• [REQUISITOS DEL EJERCICIO]:
1. ¿Dónde se encontró quien narra con su compañero de trabajo, según el texto sobre el retiro laboral?
2. Prosiga el texto sobre el retiro laboral a partir de su última oración.

A ver en qué para esto
Días atrás estaba dando un paseo por la pista finlandesa y me encontré con un compañero de trabajo. Es un individuo de carácter animado y charlatán, quizá en manera excesiva, pero cada cual es muy dueño. Como ambos estamos algo otoñales, y son pocos los otoños que nos quedan para el retiro laboral, fue precisamente este asunto el que surgió en nuestro encuentro:
"¿Y... a qué piensas dedicarte después?", me soltó a bocajarro tras los hola.
Dije que aún no lo había pensado y que suponía que, sobre todo, trataría de intentar seguir con la vida.
Me miró torciendo el gesto, indudablemente nada satisfecho con la respuesta. Quizá creyó que había querido burlarme de él con mi obviedad.
Pasaron algunos días y coincidimos de nuevo en la misma pista de caminantes; se acercó y me soltó como saludo: "¿Qué... nos vamos decidiendo?" Su insistencia por conocer ese detalle de mi vida me resultó molesta; en los años anteriores habíamos sido solo compañeros de trabajo, sin más gaitas, ¿por qué ahora se interesaba por mis expectativas personales? ¿Es que no tenía ideas para su vida futura y quería encontrarlas en la de otros? ¿Estaba elaborando un estudio sobre las distintas formas de pasar el tiempo una vez rematada la vida laboral? ¿O suponía quizá que yo solo era un elemento de aporte de datos para su chocante pasión recolectora?
Para zanjar la situación le dije que probablemente me agenciaría una DAW (Digital-Audio Workstation, "estación" para trabajos digitales de audio) y me dedicaría a concebir nuevas estructuras musicales que saciaran copiosamente mis inquietudes creadoras. Me miró de arriba abajo, como tomándome la medida, aunque no precisamente para hacerme un traje. Se marchó sin decir más.
Tras mi descaro, cuando al rato llegué a casa, me senté delante del ordenador para pedir a esa lumbrera del Google más explicaciones sobre el tal acrónimo inglés...
Al día siguiente, mis correos electrónicos (el particular y el del trabajo) estaban atiborrados de mensajes. Amazon y similares me ofrecían una variada oferta de posibilidades de compra de esos dispositivos digitales y otros relacionados: tarjetas de sonido, micrófonos antipop, MIDI, monitores de estudio...; todo con sus características, fotos, precios..., en fin, el cuerno de la abundancia en información sobre esa cacharrería electrónico-digital.
Abrí otras páginas, accedí a una red social, intenté leer varios periódicos... y la pantalla se embutía con ofertas de esa panoplia relatada más arriba. En el teléfono móvil ocurría lo mismo.

• [DATOS PROPORCIONADOS]:

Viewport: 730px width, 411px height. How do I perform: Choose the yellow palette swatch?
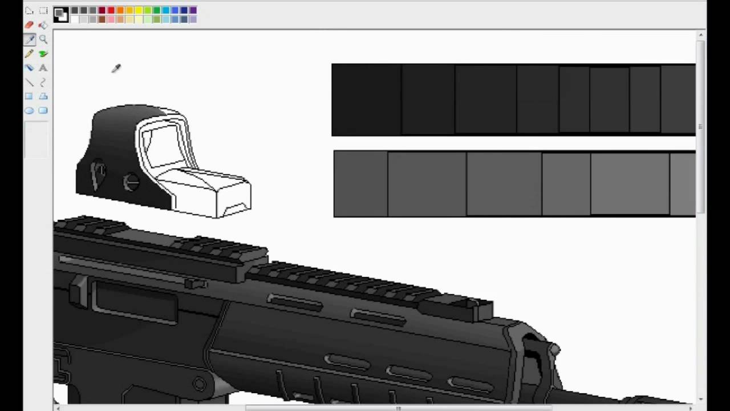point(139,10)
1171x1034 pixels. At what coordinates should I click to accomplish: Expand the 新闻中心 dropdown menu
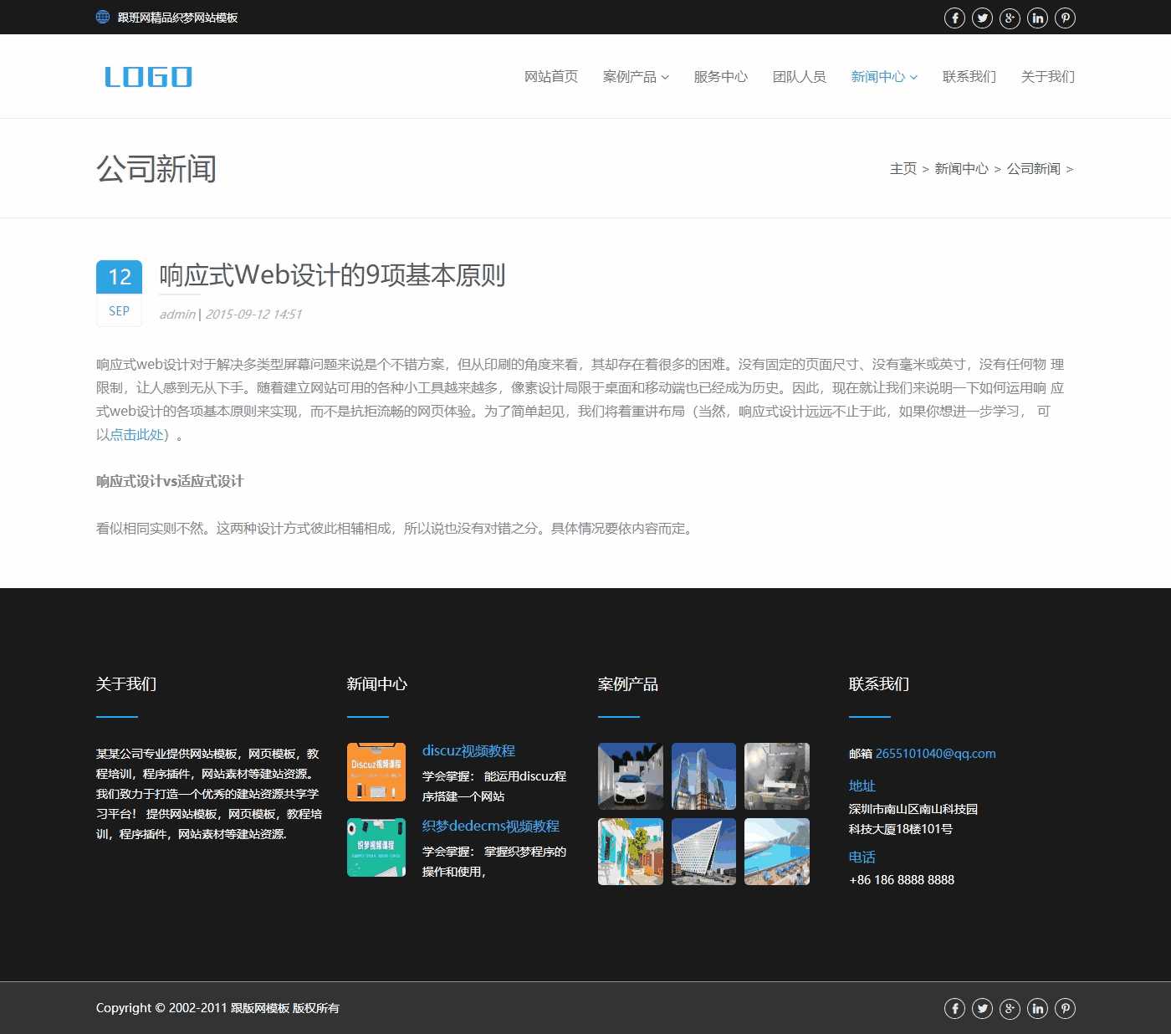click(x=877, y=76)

• [RESPUESTAS POR TAREA]:
1. En la pista finlandesa, mientras daba un paseo.

2.
Porque nos han implantado la dominación del algoritmo sin que nos hayamos dado cuenta. Esa lógica matemática de la anticipación ha pasado a ocupar un lugar primordial en nuestras vidas. Bueno, no exactamente en las nuestras; más bien en las de Mark Zuckerberg, Jeff Bezos y los demás. Esos gerifaltes de las gigantescas corporaciones tecnológicas americanas, surgidas en la década de 2010 y conocidos como GAFA (a veces también GAFAM, con una M al final, añadiendo así la de Microsoft a las cuatro iniciales anteriores, correspondientes a Google, Apple, Facebook y Amazon).
Y hacemos videollamadas, mandamos mensajes, fotos o grabaciones de sonido o imagen a los familiares y amigos (total Whatsapp es gratis). Exponemos casi toda nuestra existencia en Facebook (que también es gratis), y nos sentimos orgullosos de nuestro Apple iPhone 13 Pro Max (que de gratis no tuvo nada, pero eleva a otro nivel nuestra capacidad de ostentación tecnológica).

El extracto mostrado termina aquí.